Ben Ainslie non ama altro che vincere. Medaglie d'oro, titoli mondiali o lo storico record olimpico - tutti primi posti - caratterizzano la sua vita. Essere il primo è importante per questo atleta intelligente ed eccezionale. Per questo non si è lasciato sfuggire l'opportunità di guidare il suo team di Coppa America Ben Ainslie Racing (BAR) come primo team nella nuova zona di Coppa al largo delle Bermuda. Il team britannico ha trascorso una settimana di allenamento intensivo sui suoi piccoli catamarani da addestramento di 20 piedi e ha annunciato con orgoglio, strizzando l'occhio: "Siamo stati i primi a navigare con i foil sul - e sotto - il campo di regata".

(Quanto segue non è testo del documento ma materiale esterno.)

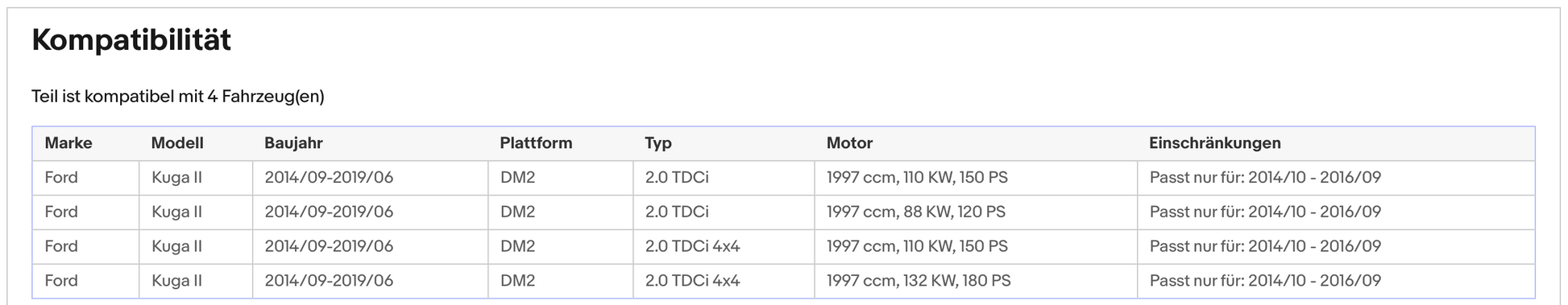This screenshot has width=1568, height=305.
Task: Click the Kompatibilität heading
Action: pos(131,40)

Gli uomini di Ben Ainslie hanno iniziato ad allenarsi nella nuova zona di Coppa al largo delle Bermuda. Per il momento, stanno ancora testando il vento, le onde e le correnti su piccoli catamarani d'allenamento, per capire il percorso su cui vogliono vincere nel 2017, portare a casa l'America's Cup e riportarla alle sue origini.

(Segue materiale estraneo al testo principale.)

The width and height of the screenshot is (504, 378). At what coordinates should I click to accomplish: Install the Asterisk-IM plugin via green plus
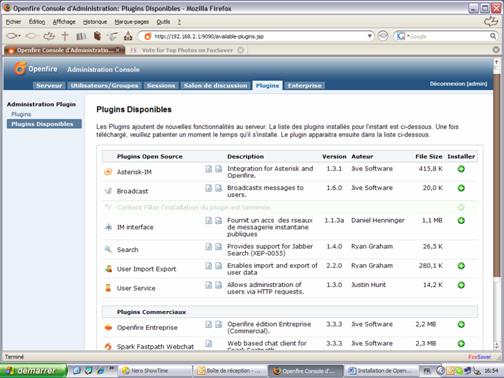pyautogui.click(x=461, y=169)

Quest'ultimo, tuttavia, non era inteso come uno scherzo in vista di possibili manovre di navigazione accidentali, ma come un serio riferimento alle innumerevoli esercitazioni subacquee che l'equipaggio di Ainslie compie regolarmente con l'equipaggiamento di ossigeno di emergenza per essere preparato a qualsiasi evenienza. L'amico e compagno di navigazione di Ainslie, Andrew "Bart" Simpson, è rimasto intrappolato in un capovolgimento durante una missione di addestramento nella zona di Cup al largo di San Francisco il 9 maggio 2013 ed è annegato sotto il relitto.
Al termine del campo di allenamento alle Bermuda, il capo del team e skipper Ben Ainslie ha fatto un bilancio: "È stato fantastico per il team provare a conoscere il luogo, le direzioni del vento e i movimenti delle onde con le nostre barche da allenamento di 20 piedi su foil. Abbiamo imparato molto. Ora possiamo tornare al nostro team di progettazione e iniziare a sviluppare la nostra barca da regata per il 2017".
Non sarà così facile, ma Ainslie ha dalla sua parte il vantaggio psicologico di una partenza fulminea. Non è senza intenzione che ha inviato questo segnale al mondo intero. Il suo messaggio è: "Guardate, siamo già qui e stiamo lavorando duramente per raggiungere il nostro grande obiettivo". Ha anche colto l'occasione per elogiare i futuri padroni di casa della Coppa. Ainslie ha elogiato Bermuda come "l'isola più bella" e i padroni di casa come "estremamente amichevoli, calorosi e pieni di aspettative per la Coppa". Gli elogiati, a loro volta, hanno già dimostrato di essere tifosi fedeli. Un anziano residente dell'arcipelago ha detto con un sorriso: "Beh, è ovvio: sono la prima squadra qui, quindi dovrebbero essere i primi a tagliare il traguardo. Dopotutto sono ragazzi britannici!". Il team di Ainslie non potrà certo lamentarsi della mancanza di tifosi in Coppa America tra due anni, dato che le Bermuda sono un territorio britannico d'oltremare. Il quattro volte campione olimpico e il suo team probabilmente conquisteranno molti cuori.
Jono Macbeth, Sailing Team Manager di BAR, ha dichiarato: "Siamo venuti qui per affinare le nostre capacità di foiling e aumentare la nostra forma fisica. Passavamo cinque o sei ore al giorno in acqua. I ragazzi non avevano molto tempo per altre attività. Andavamo direttamente da cena a letto. Era tutto incentrato sull'allenamento e sulla navigazione. Abbiamo imparato che il corso sarebbe stato piuttosto piccolo".